Stored items
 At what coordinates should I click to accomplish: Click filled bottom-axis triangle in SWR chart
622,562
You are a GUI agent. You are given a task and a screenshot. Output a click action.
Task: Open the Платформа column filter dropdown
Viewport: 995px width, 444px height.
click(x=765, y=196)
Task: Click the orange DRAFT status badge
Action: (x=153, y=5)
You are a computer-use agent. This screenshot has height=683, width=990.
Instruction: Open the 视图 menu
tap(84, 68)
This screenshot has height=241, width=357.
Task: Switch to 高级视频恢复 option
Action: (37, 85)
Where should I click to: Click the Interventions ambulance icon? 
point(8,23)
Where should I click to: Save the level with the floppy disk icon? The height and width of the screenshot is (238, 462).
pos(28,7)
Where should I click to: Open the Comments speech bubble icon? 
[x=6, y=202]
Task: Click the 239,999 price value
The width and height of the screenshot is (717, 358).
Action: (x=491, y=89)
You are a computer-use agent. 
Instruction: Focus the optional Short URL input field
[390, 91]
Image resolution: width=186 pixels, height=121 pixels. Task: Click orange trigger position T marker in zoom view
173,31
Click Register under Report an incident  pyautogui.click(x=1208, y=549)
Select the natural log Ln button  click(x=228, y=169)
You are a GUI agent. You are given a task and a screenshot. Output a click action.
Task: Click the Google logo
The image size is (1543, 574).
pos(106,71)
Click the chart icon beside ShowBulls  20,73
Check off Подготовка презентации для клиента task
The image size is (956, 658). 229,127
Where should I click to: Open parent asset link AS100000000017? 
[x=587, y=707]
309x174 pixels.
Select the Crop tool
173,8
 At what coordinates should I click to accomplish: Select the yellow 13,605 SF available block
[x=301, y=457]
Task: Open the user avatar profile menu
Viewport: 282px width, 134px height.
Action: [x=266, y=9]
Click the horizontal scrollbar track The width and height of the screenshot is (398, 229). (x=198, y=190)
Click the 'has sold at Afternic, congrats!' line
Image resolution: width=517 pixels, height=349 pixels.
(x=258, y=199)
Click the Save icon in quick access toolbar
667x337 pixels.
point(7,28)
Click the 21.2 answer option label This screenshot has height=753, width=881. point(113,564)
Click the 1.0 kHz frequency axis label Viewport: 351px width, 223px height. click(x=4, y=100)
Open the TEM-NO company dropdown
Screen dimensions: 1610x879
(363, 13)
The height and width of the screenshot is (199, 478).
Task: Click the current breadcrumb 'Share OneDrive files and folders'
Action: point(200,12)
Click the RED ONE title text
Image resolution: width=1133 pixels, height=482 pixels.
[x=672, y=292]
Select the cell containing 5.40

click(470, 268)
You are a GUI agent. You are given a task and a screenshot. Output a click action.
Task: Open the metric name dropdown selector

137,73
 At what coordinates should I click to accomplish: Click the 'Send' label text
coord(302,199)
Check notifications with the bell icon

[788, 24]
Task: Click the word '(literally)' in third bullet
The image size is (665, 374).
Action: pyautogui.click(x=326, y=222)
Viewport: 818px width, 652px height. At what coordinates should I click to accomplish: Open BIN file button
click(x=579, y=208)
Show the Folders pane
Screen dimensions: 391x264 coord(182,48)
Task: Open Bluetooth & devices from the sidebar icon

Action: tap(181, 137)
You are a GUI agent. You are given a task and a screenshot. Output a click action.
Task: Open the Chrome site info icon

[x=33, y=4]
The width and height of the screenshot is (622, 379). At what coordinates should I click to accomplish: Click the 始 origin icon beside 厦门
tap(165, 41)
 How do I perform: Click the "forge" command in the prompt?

■ **Your instructions**
As listed above, the lines from the line with "Task: Open the Платформа" to the line with "Click the 21.2" are to be echoed exactly, with both ends included and nothing added.

■ **Your solution**
Task: Open the Платформа column filter dropdown
Viewport: 995px width, 444px height.
click(x=765, y=196)
Task: Click the orange DRAFT status badge
Action: (x=153, y=5)
You are a computer-use agent. This screenshot has height=683, width=990.
Instruction: Open the 视图 menu
tap(84, 68)
This screenshot has height=241, width=357.
Task: Switch to 高级视频恢复 option
Action: (37, 85)
Where should I click to: Click the Interventions ambulance icon? 
point(8,23)
Where should I click to: Save the level with the floppy disk icon? The height and width of the screenshot is (238, 462).
pos(28,7)
Where should I click to: Open the Comments speech bubble icon? 
[x=6, y=202]
Task: Click the 239,999 price value
The width and height of the screenshot is (717, 358).
Action: (x=491, y=89)
You are a computer-use agent. 
Instruction: Focus the optional Short URL input field
[390, 91]
Image resolution: width=186 pixels, height=121 pixels. Task: Click orange trigger position T marker in zoom view
173,31
Click Register under Report an incident  pyautogui.click(x=1208, y=549)
Select the natural log Ln button  click(x=228, y=169)
You are a GUI agent. You are given a task and a screenshot. Output a click action.
Task: Click the Google logo
The image size is (1543, 574).
pos(106,71)
Click the chart icon beside ShowBulls  20,73
Check off Подготовка презентации для клиента task
The image size is (956, 658). 229,127
Where should I click to: Open parent asset link AS100000000017? 
[x=587, y=707]
309x174 pixels.
Select the Crop tool
173,8
 At what coordinates should I click to accomplish: Select the yellow 13,605 SF available block
[x=301, y=457]
Task: Open the user avatar profile menu
Viewport: 282px width, 134px height.
Action: [x=266, y=9]
Click the horizontal scrollbar track The width and height of the screenshot is (398, 229). (x=198, y=190)
Click the 'has sold at Afternic, congrats!' line
Image resolution: width=517 pixels, height=349 pixels.
(x=258, y=199)
Click the Save icon in quick access toolbar
667x337 pixels.
point(7,28)
Click the 21.2 answer option label This screenshot has height=753, width=881. point(113,564)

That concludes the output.